Rappelons à ce sujet que le régime légal « normal » en vigueur prévoit une simple déclaration des expressions collectives sur la voie publique, et d’éventuelles interdictions pour risques de troubles à l’ordre public, et non une autorisation préalable !
Par ailleurs, le 16 juin un communiqué commun de la Ligue des Droits de l’homme, d’association, d’universitaires, d’avocats, réagissait au projet de loi « organisant la sortie de l’état d’urgence sanitaire » débattu à l’Assemblée nationale à partir du 15 juin, dénoncé comme portant atteinte aux libertés publiques.

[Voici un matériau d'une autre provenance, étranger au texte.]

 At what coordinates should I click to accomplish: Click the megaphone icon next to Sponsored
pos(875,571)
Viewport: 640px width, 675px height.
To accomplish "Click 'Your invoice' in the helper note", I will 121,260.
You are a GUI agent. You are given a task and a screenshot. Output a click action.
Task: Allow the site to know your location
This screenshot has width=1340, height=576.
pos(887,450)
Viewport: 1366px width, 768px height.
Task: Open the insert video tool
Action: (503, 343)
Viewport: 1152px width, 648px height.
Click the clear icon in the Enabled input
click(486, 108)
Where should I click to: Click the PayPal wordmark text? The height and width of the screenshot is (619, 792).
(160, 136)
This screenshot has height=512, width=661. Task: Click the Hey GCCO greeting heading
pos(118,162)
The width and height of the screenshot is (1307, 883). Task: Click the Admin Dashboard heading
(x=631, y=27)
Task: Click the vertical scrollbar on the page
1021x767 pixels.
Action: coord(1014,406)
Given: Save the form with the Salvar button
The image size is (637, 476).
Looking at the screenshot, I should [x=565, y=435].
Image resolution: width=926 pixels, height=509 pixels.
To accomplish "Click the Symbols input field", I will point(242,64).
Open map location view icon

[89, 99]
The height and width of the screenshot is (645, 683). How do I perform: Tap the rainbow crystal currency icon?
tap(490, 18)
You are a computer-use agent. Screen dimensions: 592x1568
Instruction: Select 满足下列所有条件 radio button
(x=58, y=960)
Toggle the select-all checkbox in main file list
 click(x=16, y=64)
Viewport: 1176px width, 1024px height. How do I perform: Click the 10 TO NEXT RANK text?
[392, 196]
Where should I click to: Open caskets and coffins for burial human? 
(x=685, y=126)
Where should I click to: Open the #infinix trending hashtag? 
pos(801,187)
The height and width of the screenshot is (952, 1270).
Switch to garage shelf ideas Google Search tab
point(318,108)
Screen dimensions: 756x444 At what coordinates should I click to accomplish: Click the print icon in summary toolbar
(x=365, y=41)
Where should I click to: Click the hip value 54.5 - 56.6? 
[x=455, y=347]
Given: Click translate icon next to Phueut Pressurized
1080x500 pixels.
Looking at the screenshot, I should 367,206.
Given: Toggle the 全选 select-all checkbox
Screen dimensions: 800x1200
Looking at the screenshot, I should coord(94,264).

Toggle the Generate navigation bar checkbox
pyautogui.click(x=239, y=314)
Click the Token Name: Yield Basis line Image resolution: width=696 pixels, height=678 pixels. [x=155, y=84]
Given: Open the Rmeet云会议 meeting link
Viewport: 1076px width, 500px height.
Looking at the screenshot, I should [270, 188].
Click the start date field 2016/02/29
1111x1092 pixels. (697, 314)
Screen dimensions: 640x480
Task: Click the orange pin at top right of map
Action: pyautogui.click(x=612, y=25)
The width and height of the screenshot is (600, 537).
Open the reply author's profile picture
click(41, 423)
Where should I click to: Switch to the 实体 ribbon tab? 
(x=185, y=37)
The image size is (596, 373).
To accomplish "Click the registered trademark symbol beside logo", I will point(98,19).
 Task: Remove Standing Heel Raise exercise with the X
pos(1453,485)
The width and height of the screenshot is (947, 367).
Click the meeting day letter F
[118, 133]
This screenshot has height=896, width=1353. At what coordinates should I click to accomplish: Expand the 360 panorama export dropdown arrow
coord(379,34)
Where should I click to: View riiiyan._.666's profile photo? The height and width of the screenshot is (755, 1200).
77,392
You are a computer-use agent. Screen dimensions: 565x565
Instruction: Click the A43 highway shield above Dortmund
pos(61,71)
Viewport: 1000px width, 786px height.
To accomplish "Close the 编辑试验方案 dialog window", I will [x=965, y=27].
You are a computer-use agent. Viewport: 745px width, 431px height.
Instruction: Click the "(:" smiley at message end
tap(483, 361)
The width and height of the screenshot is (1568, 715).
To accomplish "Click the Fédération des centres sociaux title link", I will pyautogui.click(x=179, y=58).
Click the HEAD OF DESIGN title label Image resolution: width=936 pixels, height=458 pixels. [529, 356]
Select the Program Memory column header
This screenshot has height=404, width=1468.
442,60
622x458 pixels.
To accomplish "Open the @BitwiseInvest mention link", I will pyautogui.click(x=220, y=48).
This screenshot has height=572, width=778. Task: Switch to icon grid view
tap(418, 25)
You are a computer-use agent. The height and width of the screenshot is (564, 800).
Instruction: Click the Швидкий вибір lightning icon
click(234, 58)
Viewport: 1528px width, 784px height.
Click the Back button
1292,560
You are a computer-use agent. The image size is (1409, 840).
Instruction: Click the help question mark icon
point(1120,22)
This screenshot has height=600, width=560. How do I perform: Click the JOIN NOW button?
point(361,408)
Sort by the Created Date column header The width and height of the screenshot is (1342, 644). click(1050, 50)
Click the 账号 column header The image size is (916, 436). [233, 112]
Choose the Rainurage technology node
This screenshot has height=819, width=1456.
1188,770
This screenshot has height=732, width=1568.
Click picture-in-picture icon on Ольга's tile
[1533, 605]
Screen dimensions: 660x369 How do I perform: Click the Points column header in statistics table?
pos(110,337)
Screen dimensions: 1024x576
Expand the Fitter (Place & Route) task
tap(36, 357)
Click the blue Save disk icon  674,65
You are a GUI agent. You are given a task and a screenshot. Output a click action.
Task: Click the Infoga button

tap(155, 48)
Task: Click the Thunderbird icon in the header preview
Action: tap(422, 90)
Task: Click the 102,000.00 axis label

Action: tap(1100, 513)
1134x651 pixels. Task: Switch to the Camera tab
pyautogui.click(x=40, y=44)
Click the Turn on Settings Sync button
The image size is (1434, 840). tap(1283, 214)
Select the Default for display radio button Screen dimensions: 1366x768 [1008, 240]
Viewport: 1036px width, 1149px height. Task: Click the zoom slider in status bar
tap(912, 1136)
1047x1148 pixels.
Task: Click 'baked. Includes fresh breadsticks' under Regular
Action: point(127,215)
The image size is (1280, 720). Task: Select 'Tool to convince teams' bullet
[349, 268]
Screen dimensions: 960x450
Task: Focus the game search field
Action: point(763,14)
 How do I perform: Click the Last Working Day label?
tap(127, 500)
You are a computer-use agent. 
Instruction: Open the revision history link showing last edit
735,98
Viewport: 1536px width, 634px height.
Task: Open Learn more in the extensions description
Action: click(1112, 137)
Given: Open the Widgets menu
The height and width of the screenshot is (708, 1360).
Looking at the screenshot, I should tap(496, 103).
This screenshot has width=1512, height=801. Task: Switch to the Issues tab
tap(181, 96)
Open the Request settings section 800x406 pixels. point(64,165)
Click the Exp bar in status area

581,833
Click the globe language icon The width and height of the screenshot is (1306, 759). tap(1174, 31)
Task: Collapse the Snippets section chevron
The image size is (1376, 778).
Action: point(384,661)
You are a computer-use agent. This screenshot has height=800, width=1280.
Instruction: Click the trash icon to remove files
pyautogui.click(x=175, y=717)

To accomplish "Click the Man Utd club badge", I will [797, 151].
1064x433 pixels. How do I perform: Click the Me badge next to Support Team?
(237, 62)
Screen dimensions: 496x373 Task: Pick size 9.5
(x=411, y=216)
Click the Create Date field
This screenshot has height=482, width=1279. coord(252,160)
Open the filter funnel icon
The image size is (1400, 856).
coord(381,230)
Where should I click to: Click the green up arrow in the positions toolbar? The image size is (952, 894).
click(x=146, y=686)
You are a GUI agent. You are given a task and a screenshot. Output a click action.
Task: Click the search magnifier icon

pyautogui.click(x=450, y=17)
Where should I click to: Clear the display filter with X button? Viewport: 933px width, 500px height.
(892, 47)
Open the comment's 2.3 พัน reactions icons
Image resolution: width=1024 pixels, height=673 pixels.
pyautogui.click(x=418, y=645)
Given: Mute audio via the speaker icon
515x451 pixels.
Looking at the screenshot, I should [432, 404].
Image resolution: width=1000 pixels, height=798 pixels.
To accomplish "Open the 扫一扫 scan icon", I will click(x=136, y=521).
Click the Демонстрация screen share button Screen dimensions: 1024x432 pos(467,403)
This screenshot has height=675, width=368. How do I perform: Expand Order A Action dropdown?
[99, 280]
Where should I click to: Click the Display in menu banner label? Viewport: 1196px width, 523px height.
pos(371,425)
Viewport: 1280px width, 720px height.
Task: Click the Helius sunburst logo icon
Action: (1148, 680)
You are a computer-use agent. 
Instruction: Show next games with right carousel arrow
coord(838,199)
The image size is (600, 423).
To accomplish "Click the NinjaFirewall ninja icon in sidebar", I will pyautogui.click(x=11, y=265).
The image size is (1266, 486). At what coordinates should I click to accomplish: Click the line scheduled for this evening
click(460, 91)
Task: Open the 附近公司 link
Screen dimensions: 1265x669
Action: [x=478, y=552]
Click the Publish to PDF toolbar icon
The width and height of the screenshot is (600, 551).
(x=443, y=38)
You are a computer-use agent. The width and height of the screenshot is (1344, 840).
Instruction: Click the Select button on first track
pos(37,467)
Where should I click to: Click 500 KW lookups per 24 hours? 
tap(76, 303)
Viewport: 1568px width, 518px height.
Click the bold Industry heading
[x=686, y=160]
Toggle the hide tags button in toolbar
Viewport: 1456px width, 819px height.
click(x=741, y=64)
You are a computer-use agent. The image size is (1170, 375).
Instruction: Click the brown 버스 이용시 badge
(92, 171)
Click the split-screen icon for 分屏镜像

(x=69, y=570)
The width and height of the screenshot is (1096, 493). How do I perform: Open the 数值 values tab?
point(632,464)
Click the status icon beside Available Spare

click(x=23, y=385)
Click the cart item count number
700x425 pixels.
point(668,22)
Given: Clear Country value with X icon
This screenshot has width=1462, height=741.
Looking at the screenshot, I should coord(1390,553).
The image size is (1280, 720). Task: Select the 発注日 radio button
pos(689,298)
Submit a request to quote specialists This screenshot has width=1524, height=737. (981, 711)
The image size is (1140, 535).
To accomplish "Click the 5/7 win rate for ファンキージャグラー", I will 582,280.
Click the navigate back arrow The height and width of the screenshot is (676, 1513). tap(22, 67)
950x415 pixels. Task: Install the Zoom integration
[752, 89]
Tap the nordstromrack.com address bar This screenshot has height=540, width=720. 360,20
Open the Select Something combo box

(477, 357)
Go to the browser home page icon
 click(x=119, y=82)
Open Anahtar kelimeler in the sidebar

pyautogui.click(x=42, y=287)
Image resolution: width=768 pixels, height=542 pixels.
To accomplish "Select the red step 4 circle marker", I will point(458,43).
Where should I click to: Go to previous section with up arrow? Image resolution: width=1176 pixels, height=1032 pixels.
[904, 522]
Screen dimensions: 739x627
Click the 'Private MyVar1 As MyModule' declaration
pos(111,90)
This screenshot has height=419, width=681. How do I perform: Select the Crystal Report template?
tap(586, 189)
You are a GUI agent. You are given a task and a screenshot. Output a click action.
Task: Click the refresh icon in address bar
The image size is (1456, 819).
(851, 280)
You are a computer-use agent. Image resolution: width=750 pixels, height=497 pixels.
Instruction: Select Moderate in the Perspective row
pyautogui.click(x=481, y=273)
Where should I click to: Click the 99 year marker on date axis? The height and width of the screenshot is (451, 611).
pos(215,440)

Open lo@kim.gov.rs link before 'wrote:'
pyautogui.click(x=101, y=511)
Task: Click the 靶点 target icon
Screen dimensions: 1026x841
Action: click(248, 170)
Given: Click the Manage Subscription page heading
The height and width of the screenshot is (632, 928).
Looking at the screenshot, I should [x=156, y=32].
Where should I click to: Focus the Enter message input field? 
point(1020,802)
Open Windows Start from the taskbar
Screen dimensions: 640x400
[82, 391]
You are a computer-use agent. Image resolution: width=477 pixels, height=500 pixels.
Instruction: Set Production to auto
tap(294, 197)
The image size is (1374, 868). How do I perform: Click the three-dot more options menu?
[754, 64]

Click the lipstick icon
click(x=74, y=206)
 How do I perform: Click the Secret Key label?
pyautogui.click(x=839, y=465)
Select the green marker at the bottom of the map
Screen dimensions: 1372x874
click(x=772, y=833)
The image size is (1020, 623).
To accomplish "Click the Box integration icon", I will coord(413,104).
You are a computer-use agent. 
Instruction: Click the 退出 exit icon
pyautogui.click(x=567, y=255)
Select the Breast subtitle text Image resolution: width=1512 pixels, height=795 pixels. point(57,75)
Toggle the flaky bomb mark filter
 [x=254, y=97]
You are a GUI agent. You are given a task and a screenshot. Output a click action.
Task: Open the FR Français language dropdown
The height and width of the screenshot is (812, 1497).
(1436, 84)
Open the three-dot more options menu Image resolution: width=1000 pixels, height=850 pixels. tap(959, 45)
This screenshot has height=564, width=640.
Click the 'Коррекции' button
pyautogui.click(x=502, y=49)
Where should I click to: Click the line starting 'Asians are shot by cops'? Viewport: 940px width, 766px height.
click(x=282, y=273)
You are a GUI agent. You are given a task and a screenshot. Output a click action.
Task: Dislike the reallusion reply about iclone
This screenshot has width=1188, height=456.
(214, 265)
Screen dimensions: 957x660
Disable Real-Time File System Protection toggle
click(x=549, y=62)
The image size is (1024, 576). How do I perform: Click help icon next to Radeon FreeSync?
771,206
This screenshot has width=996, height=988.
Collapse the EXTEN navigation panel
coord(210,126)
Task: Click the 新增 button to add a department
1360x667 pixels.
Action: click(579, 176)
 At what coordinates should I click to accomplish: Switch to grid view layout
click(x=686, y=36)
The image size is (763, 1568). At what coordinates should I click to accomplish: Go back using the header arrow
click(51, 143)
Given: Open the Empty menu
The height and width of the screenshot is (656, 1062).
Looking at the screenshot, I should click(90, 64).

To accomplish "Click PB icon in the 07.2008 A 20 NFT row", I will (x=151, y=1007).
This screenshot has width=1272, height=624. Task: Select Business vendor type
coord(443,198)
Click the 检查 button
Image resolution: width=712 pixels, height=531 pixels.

Prolongeant l’état d’urgence sanitaire pendant une période de quatre mois sous couvert de l’appellation trompeuse de « fin de l’état d’urgence », il maintient bel et bien ledit état d’urgence en instaurant dans le droit commun un régime d’exception dont la durée maximale n’est pas définie.
Tout en sortant formellement du cadre de la loi précédente du 23 mars, le gouvernement veut ainsi créer un système à la carte où les évolutions du contexte sanitaire autoriseraient le ministre de la santé à prendre toutes mesures nécessaires pour répondre à la menace sanitaire, en application du code de la santé publique et/ou de la loi du 23 mars en vigueur jusqu’en avril 2021, mais pouvant être réactivé à tout moment par simple décret en Conseil des ministres.… mais aussi élargir aux prérogatives du Premier ministre les possibilités de la loi organique en préparation.…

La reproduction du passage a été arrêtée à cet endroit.